5.2 A seleção de material: desenho, releitura e criação de zines feitos na sala de

5.2.1 Sketchbooks: Laboratório Romã

Na primeira reunião que fiz com os orientandos da IV Mostra de Tecnologia e Artes apresentei o edital do evento e conversamos sobre a categoria de desenho, uma novidade daquela edição em 2019. Foi uma reunião rápida que contou com a participação de apenas três alunos: Renato Rodrigues, Lívia Cristina e Tamires Rodrigues. Todos já eram meus alunos, sendo Lívia a mais recente, já que começara a ter aulas de Artes comigo naquele ano. Neste período inicial, ainda não havia o nome Grupo de Criação e Artes, embora já pensasse que poderíamos caminhar juntos para a formação de um.

No dia 28 de agosto, no segundo encontro realizada por nós, tendo a sala de informática da escola como lugar de reunião, levei vários dos meus sketchbooks de desenho, para que pudéssemos conversar a partir de exemplos práticos da nossa produção. Assim, pedi para que cada um levasse suas pastas, colecionadores ou cadernos onde costumavam desenhar ou guardar o que faziam. A ideia era colocar na mesa e mostrar o que cada um estava fazendo, o que cada um gostava de desenhar, ou a relação que cada um tinha com o desenho.
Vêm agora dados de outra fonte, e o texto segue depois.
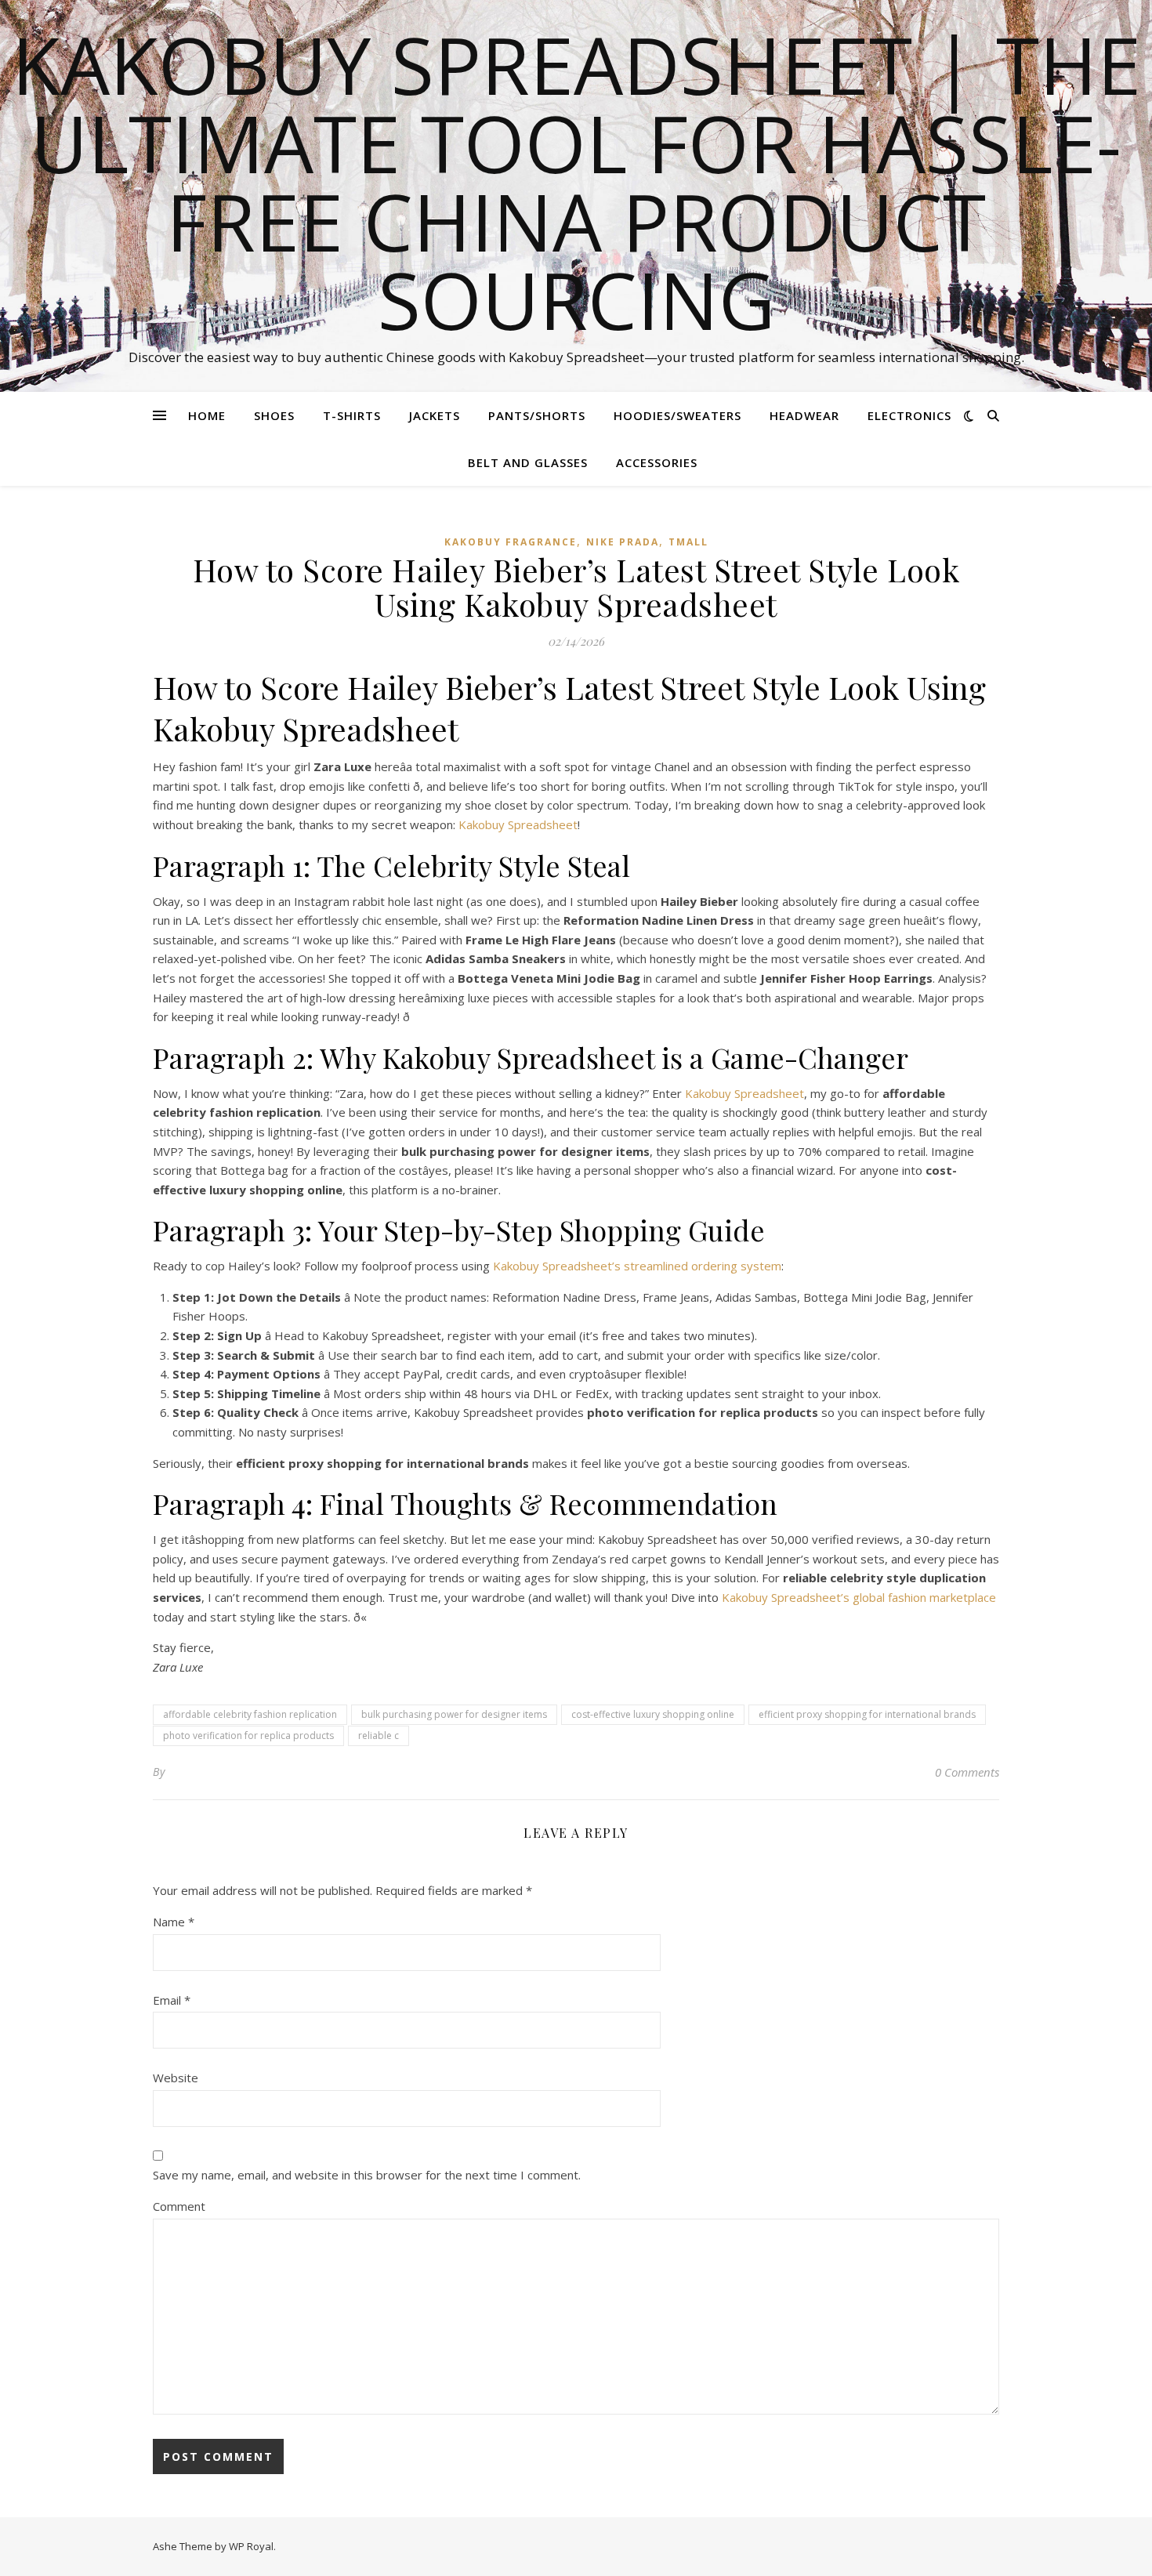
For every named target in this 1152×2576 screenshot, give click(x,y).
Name (173, 1921)
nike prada (622, 542)
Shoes (274, 415)
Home (207, 415)
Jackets (434, 415)
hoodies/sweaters (677, 415)
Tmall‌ (688, 542)
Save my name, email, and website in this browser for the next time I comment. (367, 2175)
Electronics (909, 415)
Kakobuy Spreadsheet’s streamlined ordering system (637, 1266)
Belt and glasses (528, 462)
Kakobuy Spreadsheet (518, 824)
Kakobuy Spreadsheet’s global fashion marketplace (859, 1597)
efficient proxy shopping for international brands (867, 1714)
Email (171, 2000)
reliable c (378, 1735)
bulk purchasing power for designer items (454, 1714)
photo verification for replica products (248, 1735)
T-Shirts (352, 415)
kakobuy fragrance (510, 542)
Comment (179, 2206)
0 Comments (967, 1772)
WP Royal (251, 2546)
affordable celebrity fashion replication (250, 1714)
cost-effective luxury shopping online (652, 1714)
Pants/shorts (536, 415)
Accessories (656, 462)
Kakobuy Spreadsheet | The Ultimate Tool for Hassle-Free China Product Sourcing (576, 182)
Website (175, 2077)
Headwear (804, 415)
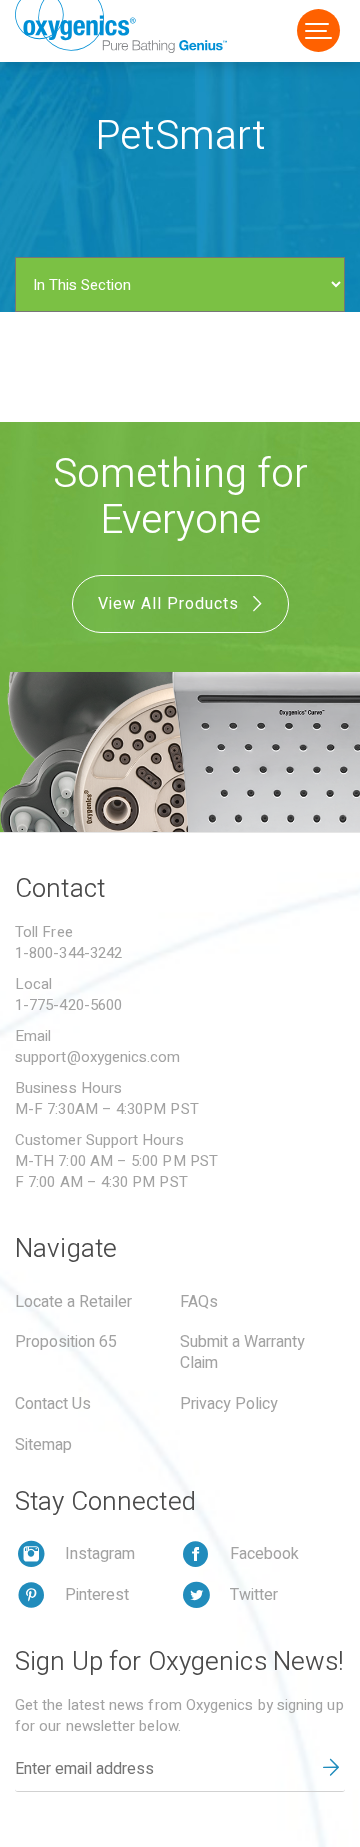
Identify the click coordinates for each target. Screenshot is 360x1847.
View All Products (171, 604)
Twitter (254, 1595)
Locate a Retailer (73, 1302)
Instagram (100, 1554)
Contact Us (53, 1404)
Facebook (264, 1554)
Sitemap (43, 1445)
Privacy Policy (229, 1404)
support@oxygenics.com (98, 1057)
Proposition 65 (66, 1342)
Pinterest (97, 1595)
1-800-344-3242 (68, 953)
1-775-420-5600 (68, 1005)
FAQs (199, 1302)
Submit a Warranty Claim (242, 1352)
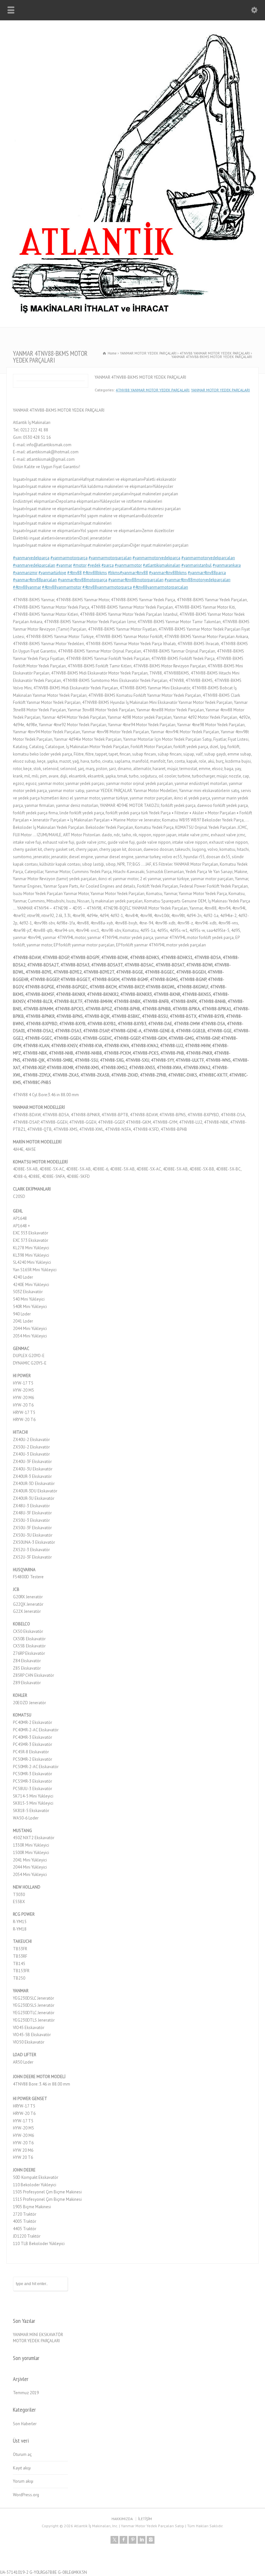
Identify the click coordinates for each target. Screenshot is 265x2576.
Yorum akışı (23, 2481)
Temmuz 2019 (26, 2393)
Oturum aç (22, 2454)
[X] (114, 2540)
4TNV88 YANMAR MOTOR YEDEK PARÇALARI (152, 389)
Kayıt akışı (22, 2468)
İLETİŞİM (145, 2518)
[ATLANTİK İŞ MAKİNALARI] (132, 313)
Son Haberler (25, 2424)
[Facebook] (123, 2540)
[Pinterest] (132, 2540)
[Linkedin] (141, 2540)
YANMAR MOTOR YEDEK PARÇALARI (220, 389)
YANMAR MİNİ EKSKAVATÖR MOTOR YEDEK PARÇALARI (38, 2338)
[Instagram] (150, 2540)
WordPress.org (26, 2495)
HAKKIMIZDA (122, 2518)
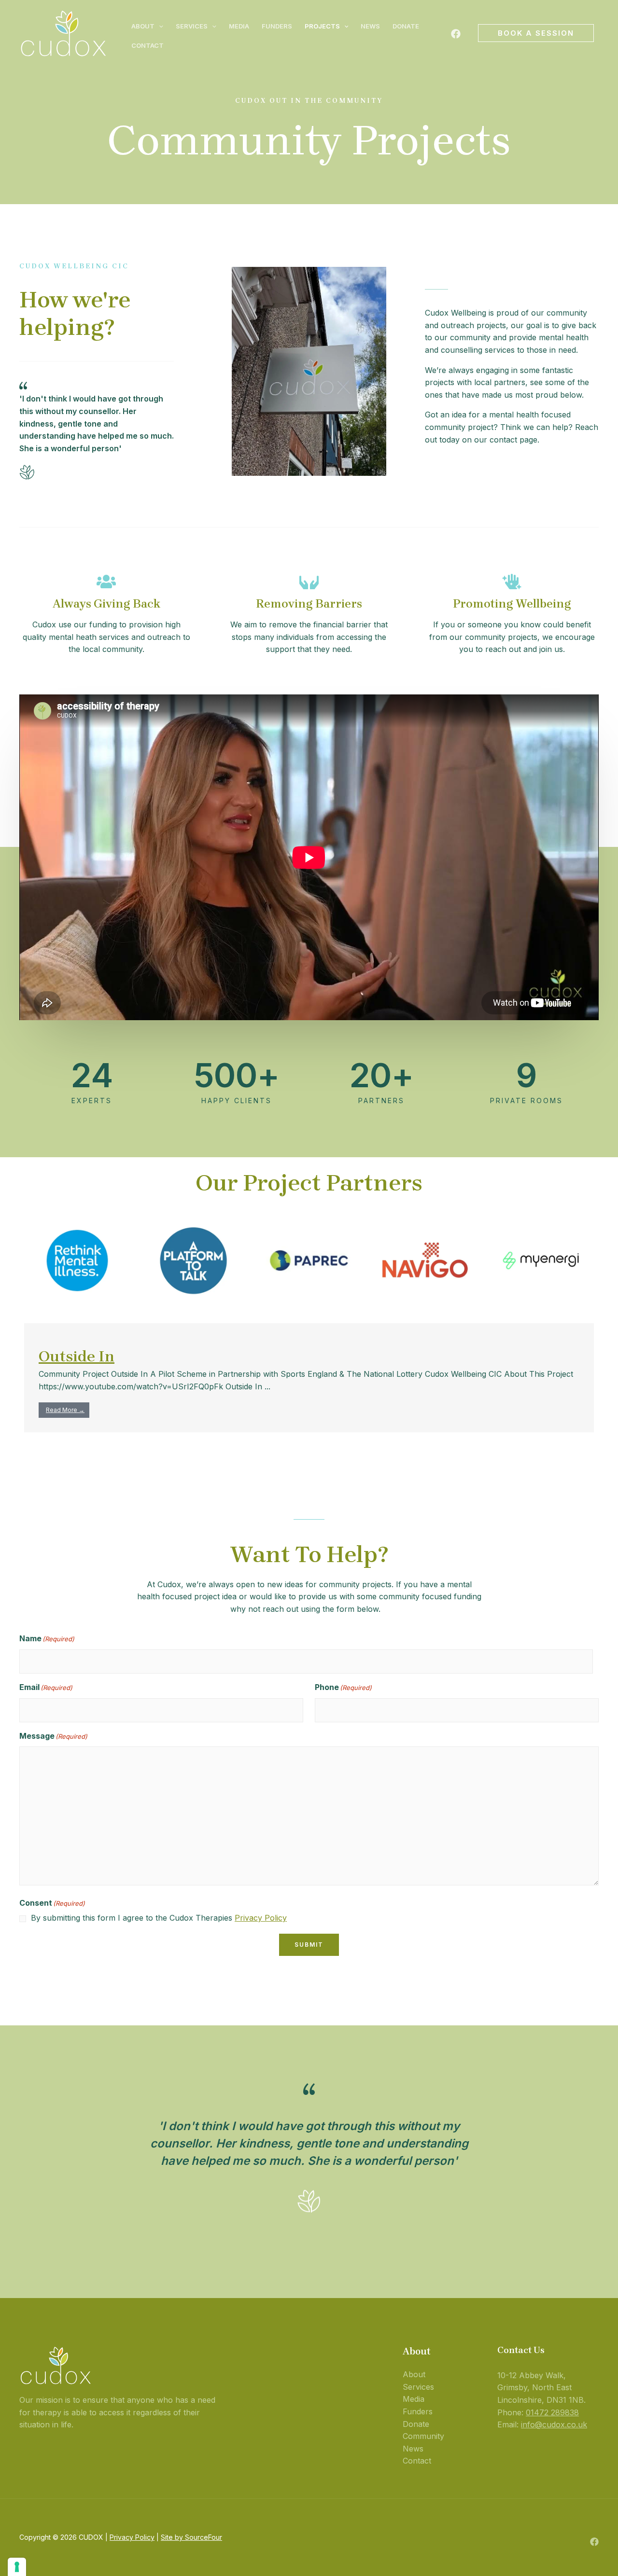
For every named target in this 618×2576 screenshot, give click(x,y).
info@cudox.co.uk (554, 2424)
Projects (322, 26)
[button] (158, 26)
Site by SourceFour (191, 2537)
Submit (309, 1944)
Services (192, 26)
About (142, 26)
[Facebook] (456, 34)
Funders (277, 26)
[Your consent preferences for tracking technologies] (17, 2567)
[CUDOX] (63, 32)
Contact (147, 45)
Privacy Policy (261, 1918)
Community (423, 2436)
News (370, 26)
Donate (406, 26)
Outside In (76, 1356)
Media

Figura 52 — Meus sketchbooks, material que levava com frequência para as reuniões

Fonte: Acervo pessoal.

Entre o material que levei, comentei de forma mais detalhada sobre o conteúdo das páginas de um caderno artesanal que havia comprado do amigo Jocilone Júnior, que, em parceria com seu colega Mateus Alves, fundou a Feitio Arte28. A linha nova de cadernos da Feitio tinha a capa tingida de pigmentos naturais variados, como aroeira, beterraba, barro, café, dentre outros. O que adquiri tinha a coloração amarelada e concentrada da romã com que fora produzido. Nele, pensei em criar composições em que o desenho dialogasse com diferentes técnicas e materialidades. Pensando que o pequeno caderno em formato A6 pudesse ser um pequeno espaço de experimentações, dei-lhe o nome de Laboratório Romã.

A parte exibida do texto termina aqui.